O movimento pentecostal também pode ser avaliado como um dos aspectos culturais da globalização – se admitirmos que a globalização seja um processo de longa duração histórica. Iniciou-se no século XIX, quando o capitalismo se desenvolvia rapidamente nos EUA causando várias mudanças na sociedade americana. Dos cultos tradicionais, como o presbiteriano e o batista, desenvolvem-se correntes dissidentes, formando outras igrejas. Na mesma época aparece o movimento adventista e o Testemunhas de Jeová. Toda esta efervescência religiosa ultrapassa as fronteiras americanas e atinge também os países da América Central e do Sul, entre os quais o Brasil.
Certos autores imputam o crescimento do pentecostalismo no Brasil também à maneira de atuar da igreja católica, pelo menos até os anos 1960. O teólogo protestante americano Richard Niebuhr (1894-1952), comenta aspectos dessa atuação da seguinte maneira: “A grande traição da Igreja (católica) como instituição consiste em que ao invés de constituir-se portadora e testemunha do Evangelho, ela se apresentou como “defensora” do Evangelho.
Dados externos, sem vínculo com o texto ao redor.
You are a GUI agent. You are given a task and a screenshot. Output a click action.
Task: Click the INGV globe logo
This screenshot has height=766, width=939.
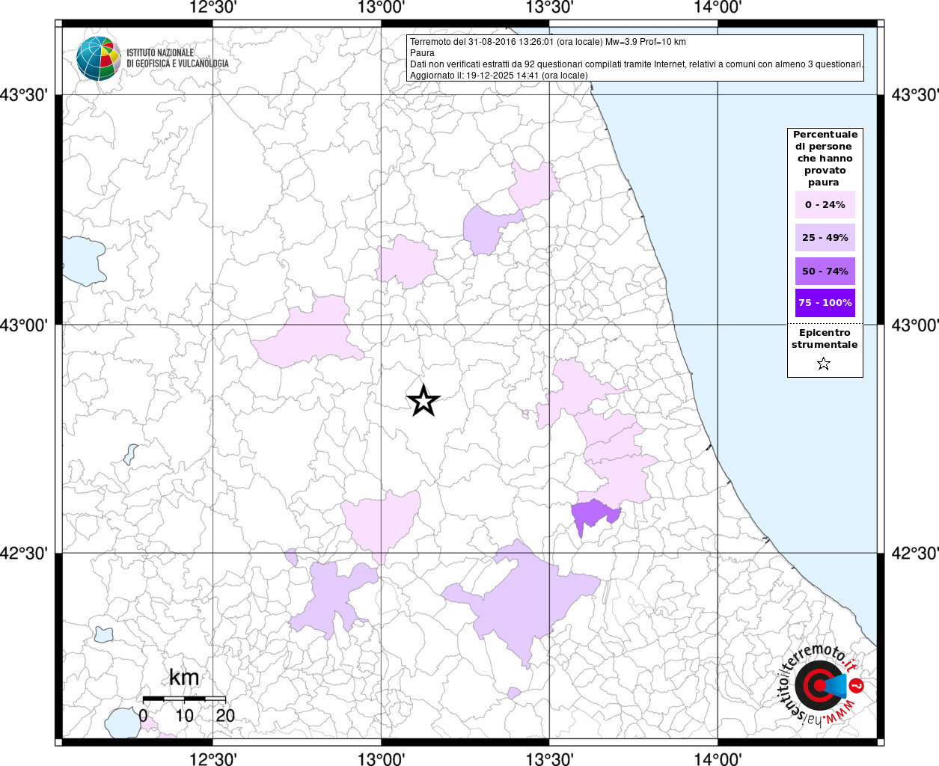click(98, 58)
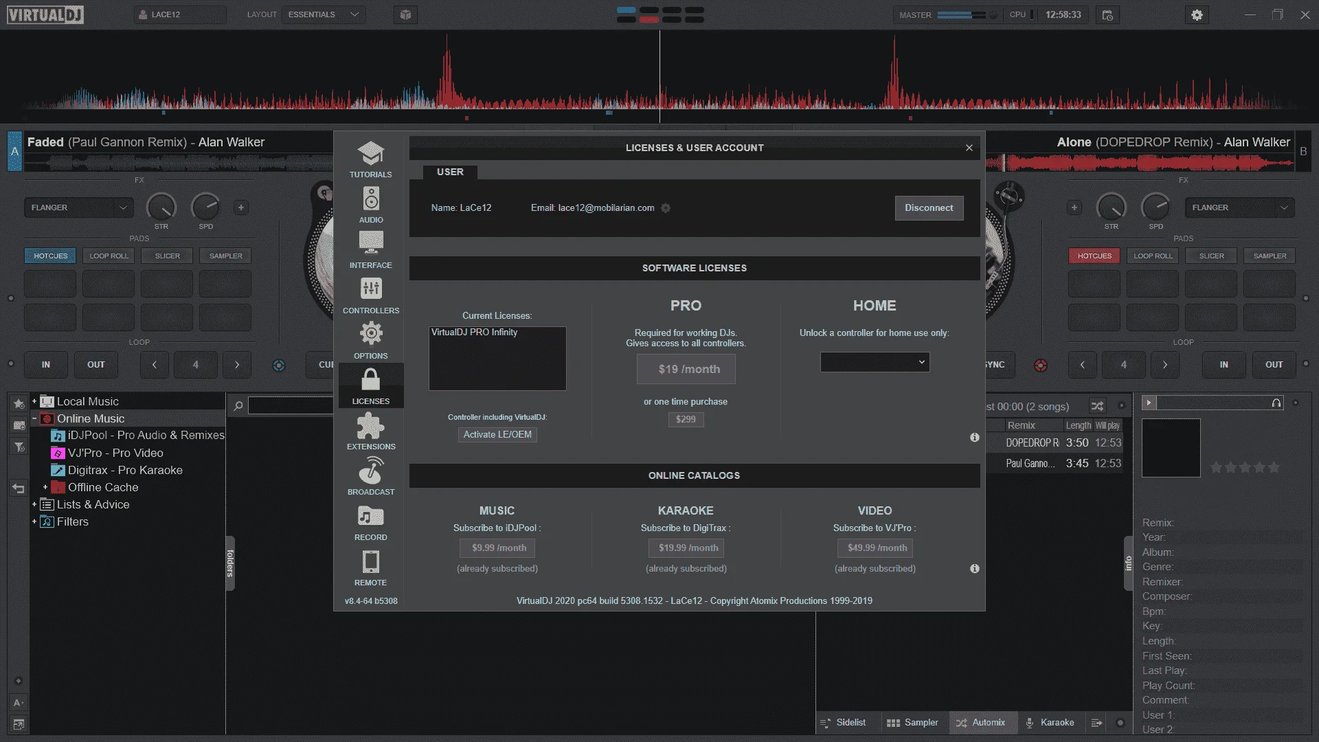Toggle left deck HOTCUES pad mode
The height and width of the screenshot is (742, 1319).
[51, 256]
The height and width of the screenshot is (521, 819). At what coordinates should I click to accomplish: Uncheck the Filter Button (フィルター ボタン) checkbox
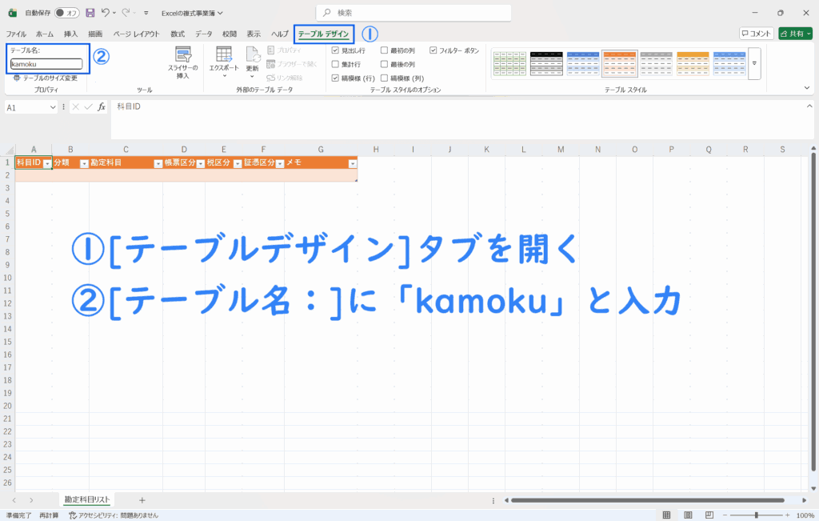[x=433, y=50]
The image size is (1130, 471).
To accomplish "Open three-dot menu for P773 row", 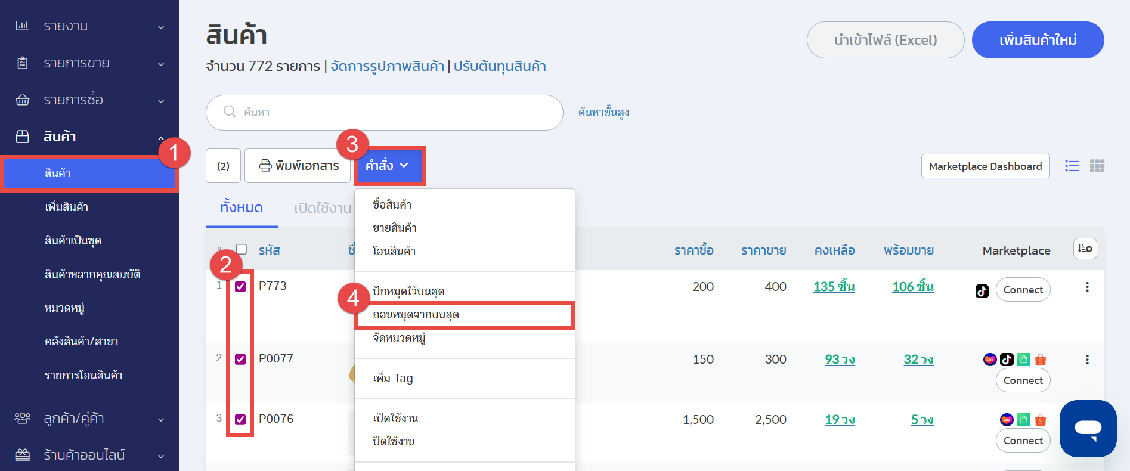I will [1087, 287].
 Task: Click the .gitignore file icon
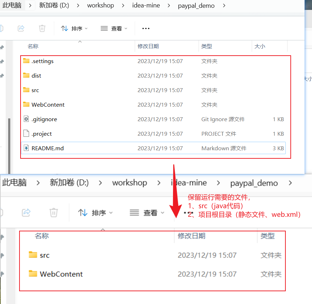tap(26, 119)
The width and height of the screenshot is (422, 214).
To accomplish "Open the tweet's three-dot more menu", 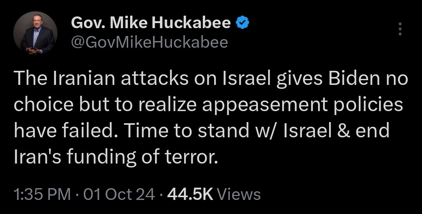I will click(399, 29).
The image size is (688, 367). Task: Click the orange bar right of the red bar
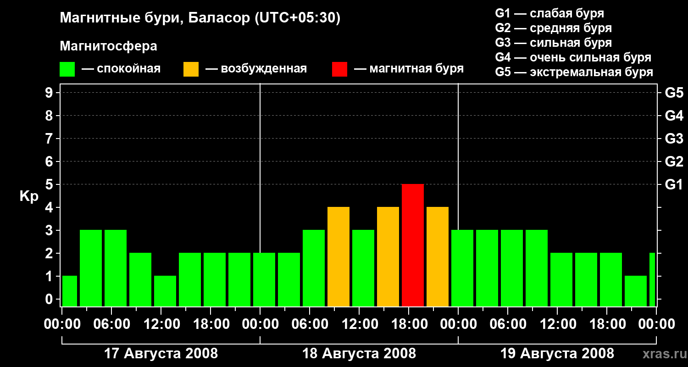[x=438, y=256]
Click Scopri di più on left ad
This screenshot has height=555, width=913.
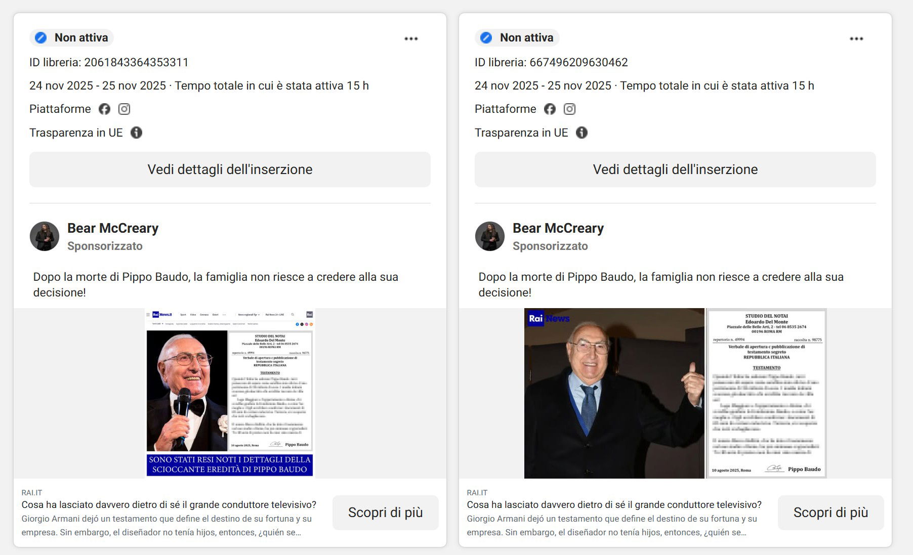coord(386,513)
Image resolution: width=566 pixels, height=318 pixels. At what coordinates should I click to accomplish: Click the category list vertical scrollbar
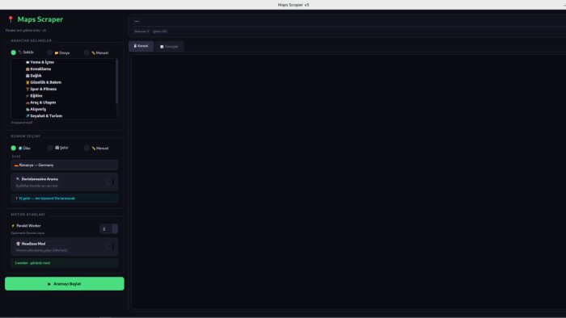point(116,82)

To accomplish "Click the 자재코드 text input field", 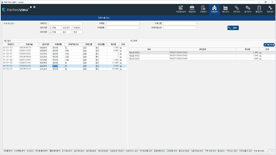I will point(65,23).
Isto na prática se refletiu num esforço de domesticar o Evangelho, a serviço de determinada cultura e dos seus interesses arraigados.
Como resultado, ao invés de seguir o caminho da fé, a igreja se colocou na defesa de privilégios, que lhe garantiram a segurança na santificação do status quo, e a religião resultante dessa traição tornou-se a principal sustentação da ideologia das classes dominantes, da luta pela santificação dos objetos.” (Niebuhr, 1967, pág. 17). Terão sido estes alguns dos fatores – mais teológicos e culturais – que fizeram com que tantos abandonassem o catolicismo e abraçassem o pentecostalismo?
Bibliografia:
De Lima, Delcio Monteiro, Os demônios descem do norte, Rio de Janeiro: Livraria Francisco Alves Editora, 1988, 154 págs.
Niebuhr, Richard, Cristo e Cultura, Rio de Janeiro: Editora Paz e Terra, 1967, 294 págs.